Source text:
Focus areas for senior devs:

4. Create a project context file

Using the template at FEAST_edu/templates/CLAUDE.md, create a CLAUDE.md in the root of the FEAST backend repo. Customize it based on what you learned from the architecture overview and your exploration. Keep it under 50 lines. This file tells your agent how to work in the repo.

The template includes Team Priorities and Issue Organization sections. Leave those as placeholders for now; you’ll fill them in during the Week 2 Plan Comparison Activity.

5. Vision and Improvement Plan

What should an improved version of FEAST look like? Not a redesign from scratch, but the same application built the way a professional team would build it today. Then work backwards: what are the biggest gaps, and in what order should a team close them?

Start from the observations you collected in steps 1B, 1C, and 3. Copy FEAST_edu/templates/vision-plan-template.md into your FEAST repo (e.g., docs/vision-plan-yourname.md). Pick at least 3 investigation areas:

Area What to look at Key files
Frontend state management window object usage vs React Context. Why is this an anti-pattern? App.jsx, StoreContext.jsx, MapComponent.js
Frontend consistency Mixed Bootstrap + Tailwind, hardcoded API URL, error handling gaps App.jsx, client.js, component .jsx files
Backend entry points Three ways to start the backend, different CORS settings each. Which is correct? run_local.py, main.py, api_server.py, server.py
Database access patterns psycopg2 vs asyncpg: two libraries, sync vs async, same database routes.py, repository/db_repository.py
Simulation core Magic numbers, duplicated constants, MFAI scoring logic household.py (L169, L218, L259), constants.py
Data pipeline / geographic scope What is hardcoded to Brown County? CRS inconsistency (4326 vs 3857) preprocessing/get_data.py, constants.py
Testing and reliability No tests exist. Which functions are testable? What makes others hard? tests/ (absent), household.py pure functions

Agent rule: Use Claude to explain code and identify patterns. The vision and prioritization must be your own thinking. Test: if someone asks why you prioritized X over Y, can you answer from your own reasoning?

Tasks to complete:
1. According to the FEAST instructions, how long may the CLAUDE.md file be?
2. Reproduce the passage of the FEAST instructions starting at "Using the template" and ending at "team close them?".

Saved entries:

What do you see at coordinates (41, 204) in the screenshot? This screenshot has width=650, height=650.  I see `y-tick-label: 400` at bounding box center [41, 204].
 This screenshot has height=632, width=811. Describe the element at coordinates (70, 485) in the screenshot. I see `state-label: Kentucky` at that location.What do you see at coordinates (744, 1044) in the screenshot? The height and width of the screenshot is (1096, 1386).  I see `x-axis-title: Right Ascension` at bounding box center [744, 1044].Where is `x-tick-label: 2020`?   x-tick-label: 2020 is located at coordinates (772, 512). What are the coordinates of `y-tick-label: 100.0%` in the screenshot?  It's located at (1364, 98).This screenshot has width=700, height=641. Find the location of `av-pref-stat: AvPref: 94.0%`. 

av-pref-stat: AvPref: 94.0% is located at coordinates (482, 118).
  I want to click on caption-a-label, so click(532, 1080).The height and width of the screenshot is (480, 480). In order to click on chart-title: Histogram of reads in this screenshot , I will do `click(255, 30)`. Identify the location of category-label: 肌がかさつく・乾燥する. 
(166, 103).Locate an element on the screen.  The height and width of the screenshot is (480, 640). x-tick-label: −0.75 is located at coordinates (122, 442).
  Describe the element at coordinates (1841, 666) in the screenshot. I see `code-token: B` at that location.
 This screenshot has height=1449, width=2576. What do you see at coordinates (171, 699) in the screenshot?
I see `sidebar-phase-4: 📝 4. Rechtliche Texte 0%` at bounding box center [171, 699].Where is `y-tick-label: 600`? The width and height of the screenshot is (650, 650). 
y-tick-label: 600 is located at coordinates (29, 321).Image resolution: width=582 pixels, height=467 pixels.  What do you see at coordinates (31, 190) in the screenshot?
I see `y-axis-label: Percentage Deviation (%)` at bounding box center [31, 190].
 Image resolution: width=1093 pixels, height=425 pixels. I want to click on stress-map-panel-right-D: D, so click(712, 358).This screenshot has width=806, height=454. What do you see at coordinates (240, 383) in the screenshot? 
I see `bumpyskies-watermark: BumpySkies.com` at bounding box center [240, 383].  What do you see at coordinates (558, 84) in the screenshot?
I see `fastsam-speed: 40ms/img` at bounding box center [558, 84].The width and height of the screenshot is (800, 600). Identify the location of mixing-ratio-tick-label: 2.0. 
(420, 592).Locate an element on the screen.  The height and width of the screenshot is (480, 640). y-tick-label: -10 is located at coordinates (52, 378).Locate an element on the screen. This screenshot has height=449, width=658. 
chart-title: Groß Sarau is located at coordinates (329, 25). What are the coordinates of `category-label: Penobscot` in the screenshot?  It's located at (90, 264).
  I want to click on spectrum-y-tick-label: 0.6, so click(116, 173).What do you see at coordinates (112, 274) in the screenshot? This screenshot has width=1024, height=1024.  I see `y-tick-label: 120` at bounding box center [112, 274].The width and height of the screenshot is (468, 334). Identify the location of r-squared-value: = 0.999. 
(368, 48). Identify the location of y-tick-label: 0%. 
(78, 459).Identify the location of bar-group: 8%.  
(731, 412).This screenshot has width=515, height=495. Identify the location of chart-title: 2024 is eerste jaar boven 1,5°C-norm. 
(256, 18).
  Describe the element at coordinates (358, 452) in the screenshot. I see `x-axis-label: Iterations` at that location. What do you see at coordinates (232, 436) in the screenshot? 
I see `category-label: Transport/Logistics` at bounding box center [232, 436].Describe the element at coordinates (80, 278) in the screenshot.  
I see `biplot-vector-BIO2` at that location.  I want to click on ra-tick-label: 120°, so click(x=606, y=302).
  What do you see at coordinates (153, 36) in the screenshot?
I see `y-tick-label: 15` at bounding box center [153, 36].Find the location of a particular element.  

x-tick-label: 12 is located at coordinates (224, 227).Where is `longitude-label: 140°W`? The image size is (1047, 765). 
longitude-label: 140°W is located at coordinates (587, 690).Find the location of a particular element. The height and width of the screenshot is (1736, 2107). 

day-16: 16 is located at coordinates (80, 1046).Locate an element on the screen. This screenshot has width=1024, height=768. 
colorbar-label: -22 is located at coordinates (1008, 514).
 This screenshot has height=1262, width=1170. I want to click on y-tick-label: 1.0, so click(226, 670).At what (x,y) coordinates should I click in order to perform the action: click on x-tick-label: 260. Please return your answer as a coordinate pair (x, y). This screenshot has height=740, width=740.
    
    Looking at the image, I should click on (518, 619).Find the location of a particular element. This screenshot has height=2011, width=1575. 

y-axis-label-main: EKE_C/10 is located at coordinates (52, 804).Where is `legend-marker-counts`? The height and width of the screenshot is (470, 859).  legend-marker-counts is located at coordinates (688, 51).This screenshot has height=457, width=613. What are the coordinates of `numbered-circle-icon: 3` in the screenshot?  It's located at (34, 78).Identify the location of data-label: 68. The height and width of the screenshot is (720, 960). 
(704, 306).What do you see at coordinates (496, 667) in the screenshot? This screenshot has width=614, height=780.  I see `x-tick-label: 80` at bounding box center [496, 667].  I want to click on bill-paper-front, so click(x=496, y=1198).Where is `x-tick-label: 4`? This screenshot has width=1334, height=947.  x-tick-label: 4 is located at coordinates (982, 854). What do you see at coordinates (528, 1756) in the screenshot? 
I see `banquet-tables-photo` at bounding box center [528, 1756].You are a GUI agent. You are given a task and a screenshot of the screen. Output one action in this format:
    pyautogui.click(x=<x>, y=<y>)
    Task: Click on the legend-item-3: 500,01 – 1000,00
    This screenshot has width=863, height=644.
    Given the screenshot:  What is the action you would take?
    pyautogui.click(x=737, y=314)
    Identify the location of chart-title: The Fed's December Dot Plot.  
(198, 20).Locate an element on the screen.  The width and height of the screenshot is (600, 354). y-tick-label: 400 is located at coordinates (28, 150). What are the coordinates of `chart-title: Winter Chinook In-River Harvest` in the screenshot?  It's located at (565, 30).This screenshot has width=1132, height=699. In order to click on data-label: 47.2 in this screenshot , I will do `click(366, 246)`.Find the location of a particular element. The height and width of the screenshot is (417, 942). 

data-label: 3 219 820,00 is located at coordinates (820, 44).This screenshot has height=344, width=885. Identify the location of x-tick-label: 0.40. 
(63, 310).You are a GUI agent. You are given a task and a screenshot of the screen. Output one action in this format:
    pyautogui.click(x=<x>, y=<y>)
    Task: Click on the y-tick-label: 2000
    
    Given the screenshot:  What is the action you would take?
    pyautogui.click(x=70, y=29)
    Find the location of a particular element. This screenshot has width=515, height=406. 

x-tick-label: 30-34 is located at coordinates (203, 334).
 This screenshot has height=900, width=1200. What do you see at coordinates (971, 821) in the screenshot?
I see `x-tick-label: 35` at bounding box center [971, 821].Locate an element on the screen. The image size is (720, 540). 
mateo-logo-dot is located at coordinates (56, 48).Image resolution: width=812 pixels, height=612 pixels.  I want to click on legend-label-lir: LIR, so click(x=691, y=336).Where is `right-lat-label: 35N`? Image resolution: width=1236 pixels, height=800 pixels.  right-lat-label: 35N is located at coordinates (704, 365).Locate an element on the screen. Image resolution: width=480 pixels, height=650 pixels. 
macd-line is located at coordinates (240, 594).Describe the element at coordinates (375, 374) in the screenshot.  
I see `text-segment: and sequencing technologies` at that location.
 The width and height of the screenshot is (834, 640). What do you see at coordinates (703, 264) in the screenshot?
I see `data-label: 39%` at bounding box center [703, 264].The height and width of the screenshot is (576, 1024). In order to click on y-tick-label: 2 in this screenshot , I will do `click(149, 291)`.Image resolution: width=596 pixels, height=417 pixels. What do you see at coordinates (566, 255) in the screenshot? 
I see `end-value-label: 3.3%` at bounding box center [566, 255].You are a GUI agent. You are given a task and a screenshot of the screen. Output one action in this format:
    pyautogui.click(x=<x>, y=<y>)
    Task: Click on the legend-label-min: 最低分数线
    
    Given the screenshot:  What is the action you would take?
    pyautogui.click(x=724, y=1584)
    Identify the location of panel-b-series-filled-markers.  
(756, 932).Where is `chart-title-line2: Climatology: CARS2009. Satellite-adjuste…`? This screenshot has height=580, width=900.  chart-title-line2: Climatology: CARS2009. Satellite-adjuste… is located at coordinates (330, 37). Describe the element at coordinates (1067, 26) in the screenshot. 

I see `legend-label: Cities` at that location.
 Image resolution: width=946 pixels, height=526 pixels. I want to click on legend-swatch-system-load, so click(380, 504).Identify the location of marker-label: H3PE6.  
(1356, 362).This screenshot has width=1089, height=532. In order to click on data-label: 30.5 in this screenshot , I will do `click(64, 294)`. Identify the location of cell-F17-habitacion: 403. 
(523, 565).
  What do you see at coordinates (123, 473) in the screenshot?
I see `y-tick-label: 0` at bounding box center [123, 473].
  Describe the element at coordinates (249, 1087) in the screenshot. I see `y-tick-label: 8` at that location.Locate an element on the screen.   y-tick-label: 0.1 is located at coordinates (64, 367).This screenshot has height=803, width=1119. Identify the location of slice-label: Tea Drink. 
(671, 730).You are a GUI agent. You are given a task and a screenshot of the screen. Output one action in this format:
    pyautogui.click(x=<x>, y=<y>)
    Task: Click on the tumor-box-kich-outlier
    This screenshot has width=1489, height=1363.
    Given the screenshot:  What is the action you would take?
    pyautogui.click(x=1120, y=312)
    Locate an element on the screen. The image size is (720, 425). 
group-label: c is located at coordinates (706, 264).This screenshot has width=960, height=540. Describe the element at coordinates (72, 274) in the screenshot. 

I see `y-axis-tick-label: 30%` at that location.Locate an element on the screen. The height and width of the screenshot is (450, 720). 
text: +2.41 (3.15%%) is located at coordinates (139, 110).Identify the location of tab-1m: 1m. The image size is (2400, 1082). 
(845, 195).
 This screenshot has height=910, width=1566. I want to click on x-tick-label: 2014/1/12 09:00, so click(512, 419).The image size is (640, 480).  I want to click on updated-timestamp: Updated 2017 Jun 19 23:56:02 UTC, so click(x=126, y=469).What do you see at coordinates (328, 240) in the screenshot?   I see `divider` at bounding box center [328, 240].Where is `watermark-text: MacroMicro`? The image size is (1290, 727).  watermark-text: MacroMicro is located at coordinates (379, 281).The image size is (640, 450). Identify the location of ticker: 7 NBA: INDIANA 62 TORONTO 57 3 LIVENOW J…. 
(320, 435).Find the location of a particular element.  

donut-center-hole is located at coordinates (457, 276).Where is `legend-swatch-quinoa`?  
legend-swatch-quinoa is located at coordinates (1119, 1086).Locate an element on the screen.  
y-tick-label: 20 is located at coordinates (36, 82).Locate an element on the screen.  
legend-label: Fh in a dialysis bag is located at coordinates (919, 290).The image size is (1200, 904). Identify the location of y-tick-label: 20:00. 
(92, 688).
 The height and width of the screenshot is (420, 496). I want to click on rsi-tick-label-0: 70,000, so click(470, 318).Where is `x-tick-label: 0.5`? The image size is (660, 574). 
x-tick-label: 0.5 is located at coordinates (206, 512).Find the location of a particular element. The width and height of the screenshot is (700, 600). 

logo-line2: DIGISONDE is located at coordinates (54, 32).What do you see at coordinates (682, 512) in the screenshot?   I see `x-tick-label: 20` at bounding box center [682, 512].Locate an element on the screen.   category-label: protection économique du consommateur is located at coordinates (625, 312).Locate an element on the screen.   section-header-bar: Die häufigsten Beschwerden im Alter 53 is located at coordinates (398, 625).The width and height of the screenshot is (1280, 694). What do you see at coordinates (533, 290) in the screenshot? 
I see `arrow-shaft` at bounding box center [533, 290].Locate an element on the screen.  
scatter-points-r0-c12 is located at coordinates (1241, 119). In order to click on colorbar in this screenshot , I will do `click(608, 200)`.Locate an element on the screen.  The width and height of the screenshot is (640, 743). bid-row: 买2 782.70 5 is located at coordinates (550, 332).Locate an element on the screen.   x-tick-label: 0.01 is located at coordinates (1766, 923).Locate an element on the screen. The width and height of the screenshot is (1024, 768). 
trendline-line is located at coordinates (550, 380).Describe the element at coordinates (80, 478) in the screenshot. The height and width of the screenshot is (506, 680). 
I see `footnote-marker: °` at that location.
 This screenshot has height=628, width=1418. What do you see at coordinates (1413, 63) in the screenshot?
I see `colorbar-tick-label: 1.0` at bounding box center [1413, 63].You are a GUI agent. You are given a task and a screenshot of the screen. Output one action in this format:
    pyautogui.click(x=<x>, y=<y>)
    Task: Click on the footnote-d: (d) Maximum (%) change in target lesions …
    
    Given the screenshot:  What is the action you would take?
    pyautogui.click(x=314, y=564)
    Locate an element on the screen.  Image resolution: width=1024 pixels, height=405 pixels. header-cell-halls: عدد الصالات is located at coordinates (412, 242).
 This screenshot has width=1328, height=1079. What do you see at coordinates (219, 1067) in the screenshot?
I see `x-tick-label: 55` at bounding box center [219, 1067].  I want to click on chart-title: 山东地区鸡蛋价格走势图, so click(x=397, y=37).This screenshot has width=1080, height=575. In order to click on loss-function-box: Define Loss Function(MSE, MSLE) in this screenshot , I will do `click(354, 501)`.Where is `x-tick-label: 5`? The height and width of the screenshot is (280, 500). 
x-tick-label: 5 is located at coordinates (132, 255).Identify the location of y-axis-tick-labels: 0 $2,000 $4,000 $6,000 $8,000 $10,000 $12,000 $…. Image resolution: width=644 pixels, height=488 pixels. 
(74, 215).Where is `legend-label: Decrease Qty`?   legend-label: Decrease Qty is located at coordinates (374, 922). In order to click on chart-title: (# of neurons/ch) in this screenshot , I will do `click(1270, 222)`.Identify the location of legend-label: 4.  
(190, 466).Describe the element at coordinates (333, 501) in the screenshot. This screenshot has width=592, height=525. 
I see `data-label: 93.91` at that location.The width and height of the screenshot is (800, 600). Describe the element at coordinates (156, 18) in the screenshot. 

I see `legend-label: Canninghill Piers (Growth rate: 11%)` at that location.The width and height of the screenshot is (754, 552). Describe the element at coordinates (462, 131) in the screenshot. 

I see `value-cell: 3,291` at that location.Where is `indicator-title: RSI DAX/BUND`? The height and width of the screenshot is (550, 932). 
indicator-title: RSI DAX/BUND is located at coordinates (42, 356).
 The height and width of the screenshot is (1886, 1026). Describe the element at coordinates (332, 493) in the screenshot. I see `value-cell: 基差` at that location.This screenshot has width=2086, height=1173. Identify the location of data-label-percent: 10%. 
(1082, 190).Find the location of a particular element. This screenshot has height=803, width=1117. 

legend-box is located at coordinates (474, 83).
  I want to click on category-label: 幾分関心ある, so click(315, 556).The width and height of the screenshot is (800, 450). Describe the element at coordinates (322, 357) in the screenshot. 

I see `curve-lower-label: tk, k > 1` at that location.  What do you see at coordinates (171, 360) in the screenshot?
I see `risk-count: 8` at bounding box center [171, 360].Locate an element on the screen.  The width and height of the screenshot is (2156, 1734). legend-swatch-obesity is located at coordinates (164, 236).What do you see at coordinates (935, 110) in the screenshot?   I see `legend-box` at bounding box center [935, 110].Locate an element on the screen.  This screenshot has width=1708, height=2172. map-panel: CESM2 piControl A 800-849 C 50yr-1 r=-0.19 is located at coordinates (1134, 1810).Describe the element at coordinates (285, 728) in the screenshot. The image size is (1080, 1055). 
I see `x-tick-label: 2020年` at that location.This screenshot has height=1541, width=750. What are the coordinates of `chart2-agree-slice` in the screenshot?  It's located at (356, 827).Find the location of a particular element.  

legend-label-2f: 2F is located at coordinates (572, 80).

Responses by item number:
1. It must be kept under 50 lines.

2.
Using the template at FEAST_edu/templates/CLAUDE.md, create a CLAUDE.md in the root of the FEAST backend repo. Customize it based on what you learned from the architecture overview and your exploration. Keep it under 50 lines. This file tells your agent how to work in the repo.

The template includes Team Priorities and Issue Organization sections. Leave those as placeholders for now; you’ll fill them in during the Week 2 Plan Comparison Activity.

5. Vision and Improvement Plan

What should an improved version of FEAST look like? Not a redesign from scratch, but the same application built the way a professional team would build it today. Then work backwards: what are the biggest gaps, and in what order should a team close them?